Deux ans et sept mois qu’Ophélie se morfond sur son arche d’Anima.

Aujourd’hui, il lui faut agir, exploiter ce qu’elle a appris à la lecture du Livre de Farouk et les bribes d’information divulguées par Dieu.

Sous une fausse identité, Ophélie rejoint Babel, arche cosmopolite et joyau de modernité. Ses talents de liseuse suffiront-ils à déjouer les pièges d’adversaires toujours plus redoutables ? A-t-elle la moindre chance de retrouver la trace de Thorn ?

Mon avis :

Encore un coup de cœur ! Même si j’ai essayé de le savourer, je l’ai lu bien trop vite ! Il nous fait passer par toute la gamme des émotions.

L’action de ce tome se déroule 2 ans après les événements du précédent. Les doyennes ont renvoyé Ophélie sur Anima et la surveillent très étroitement. Recluse dans sa chambre, cette dernière a néanmoins continué à enquêter sur la disparition de Thorn. Ses multiples lectures la mènent à vouloir aller sur Babel, ce que va lui permettre la réapparition surprise d’Archibald.

Plongée dans un monde ou l’honnêteté, du moins en apparence, et la censure prime sur tout pour sauvegarder la paix au sein d’une population très cosmopolite, Ophélie va se métamorphoser et se trouver des ressources insoupçonnées. Privée de son écharpe, son doudou, et de son entourage habituel, elle intègre La Bonne Famille, un institut de formation. La vie y est dure et la compétition sans aucune pitié, mais c’est la seule solution pour découvrir l’ultime révélation cachée au cœur de Babel.

Elle s’affirme, découvre sa détermination, son courage. Elle devient une femme qui ne se laisse plus mener par les événements sans rien dire.

Le couple qu’elle forme avec Thorn est toujours aussi atypique. Ophélie est désemparée par sa conduite si distante. On se rend compte de ses doutes, de ses appréhensions. Pourtant, bien qu’il montre des tocs assez obsessionnels et semble encore plus froid et endurci suites aux épreuves subies au Pôle et lors de son intégration au Mémorial, il lui tend de subtiles et discrètes perches régulièrement dont elle ne se rend même pas compte.

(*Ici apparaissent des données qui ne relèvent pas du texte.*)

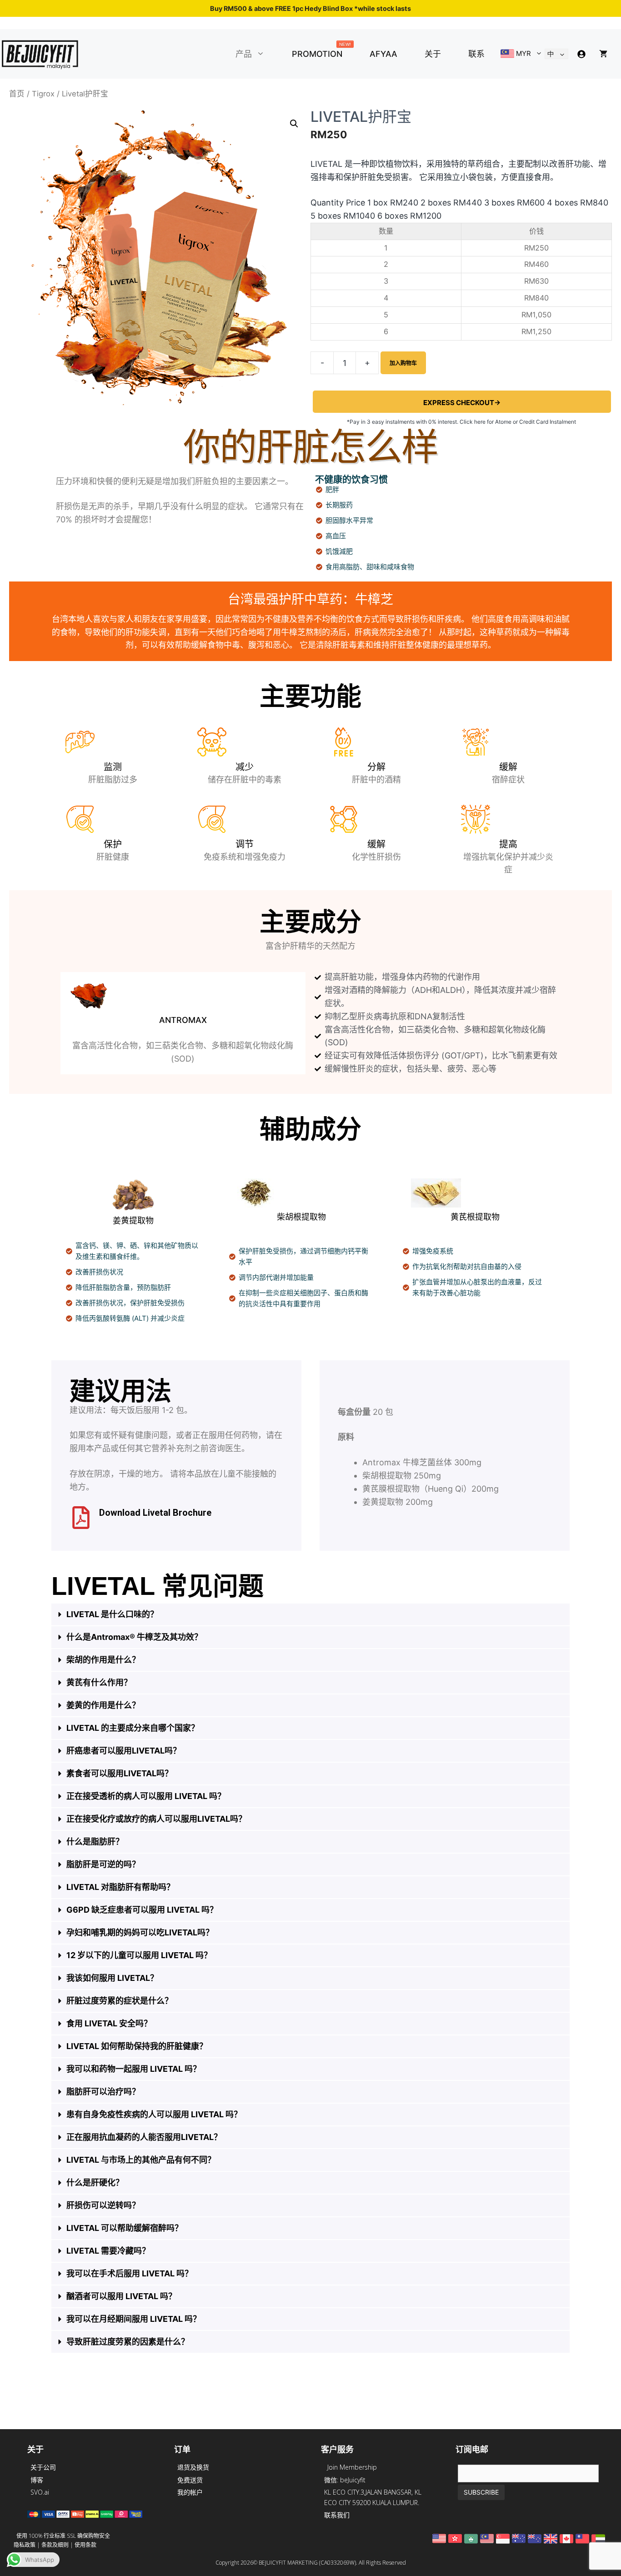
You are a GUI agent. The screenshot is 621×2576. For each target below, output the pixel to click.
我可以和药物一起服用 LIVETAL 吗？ (133, 2069)
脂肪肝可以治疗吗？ (103, 2091)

Les autres personnages sont aussi très intéressants. Tous très différents bien que complémentaires, chacun d’eux permet de développer tôt ou tard un aspect de l’histoire, que ce soit une cruauté honnête si invisible parfois, les non-dits bien présents, …

Dans les nouveaux personnages qu’on découvre, le plus présent, et le plus intriguant aussi, est Victoire, la fille de Berenilde et Farouk. Elle ne marche pas, ne parle pas, mais a toute une vie intérieure et des pouvoirs encore bien mystérieux. Grâce à elle, nous avons des nouvelles des personnages que nous aimons et qui sont bien trop absents dans ce tome. Nous voyons à travers ses yeux à quel point Archibald a mûri par exemple, ou la métamorphose en mère aimante et ultra-protectrice de Berenilde.

J’adorerai retrouver dans la suite Octavio, Ambroise, Elisabeth… en plus des autres. Ils sont attachants et promettent de belles choses au fur et à mesure du récit. Un ennemi n’est pas forcément la personne à redouter le plus…

Dans son style fluide, soigné, et si prenant, l’auteur nous replonge immédiatement dans l’intrigue. Elle nous emporte et ne nous lâche pas une seule seconde du début à la fin. Thorn en Sir Henry a été une surprise totale par exemple.

Elle nous apprend ce qui est arrivé aux différents personnages, et répond petit à petit à certaines interrogations, tout en laissant plein de questions sans réponses et de mystères à découvrir.

La découverte du monde de Babel est surprenante. Elle permet aussi de se rendre compte de tout ce qu’on ignore encore sur l’ensemble de cet univers à la fois riche, vaste, complexe, et si cohérent dans les plus petits détails.

Il y a énormément de révélations sur les esprits de famille, le nombre et l’organisation des arches, assez semblables au fonds bien que si distinctes en apparence, mais aussi sur l’histoire et les motivations de ce fameux Dieu, sans compter tout le reste des indices distillés l’air de rien.

Je me demande comment elle va bien pouvoir clore la série de manière satisfaisante dans le dernier tome en répondant à toutes les questions vu la complexité du fil rouge sans dépasser les 1000 pages au lieu des 500 habituelles … La fin est si horrible et frustrante.